3. Medically complex, long-stay beneficiaries.
Patient has had two or more hospital admissions within a year prior to admission, one or more illness or injury that required acute medical treatment, and one or more ADL deficiencies. Wage-adjusted reimbursement is $4,228.
4. Medically unstable and complex high-use beneficiaries.
These people, says Howard, have had two or more hospitalizations within the six months prior to admission, at least one illness or injury requiring acute care, and two or more ADL impairments. Wage-adjustment payment for such patients is $21,864.
"It’s a rather crude division of categories," Howard points out, noting the gap between the third and fourth levels. "I’m not criticizing the bill, it’s just that we’d like to see it attached to the Collins/Bond and Jeffords bills with the best of all three."

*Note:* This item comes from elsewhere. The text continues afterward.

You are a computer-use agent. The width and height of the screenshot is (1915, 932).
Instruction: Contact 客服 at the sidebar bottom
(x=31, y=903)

The latest entrant in the legislative race to save home care is HR 2628, the Medicare Home Health Services Equity Act of 1999, which was introduced by two Republican congressmen from Oklahoma: J.C. Watts and Wes Watkins. This proposed legislation would eliminate the 15% reduction and would offer home health agencies retroactive relief from IPS overpayments. The bill would specifically prevent the Health Care Financing Administration (HCFA) from demanding reimbursement of any overpayment accrued prior to the fiscal year in which the agency received actual notice from HCFA as to its per-beneficiary limit.
The Watts bill also provides several redresses for per-beneficiary limits whereby exceptions would be granted for agencies that can prove they provide care in medically undeserved areas or act as the sole community provider.
Agencies able to prove that they have incurred reasonable costs above the approved per-beneficiary limits would also be granted exceptions provided they are able to show that these additional costs were attributable to additional regulatory burdens established after FY 1994. Per-visit limits would be increased to 108% of the median, and patients would be allowed to choose their own home health care provider by forcing HCFA to develop a means of prorating the per-beneficiary limit should the patient choose another agency.
According to Howard, there seems to be more ground for consensus on the Senate than in the House. No matter the location for consensus, Sokol stresses that each bill has its merits and "all help home care to varying degrees. We want to embrace all of them in hope that they provide the raw materials for a comprehensive bill."
Rolling back the tide of anti-home care legislation must be looked at as an evolving process, says Sokol. "Ultimately, whatever they [Congress] do won’t be enough or solve all our problems, but I think we are in line to receive at least some consideration.
At this point, the squeaky wheel gets the grease, and so I would encourage agencies to contact their members of Congress and present anecdotal evidence as to access problems and beneficiaries who haven’t been receiving the same level of care to which they are accustomed.
"We need to make this as beneficiary-centric as possible and put a human face on the issue," he says. "Whoever shows the most pain will be farther up in the receiving line."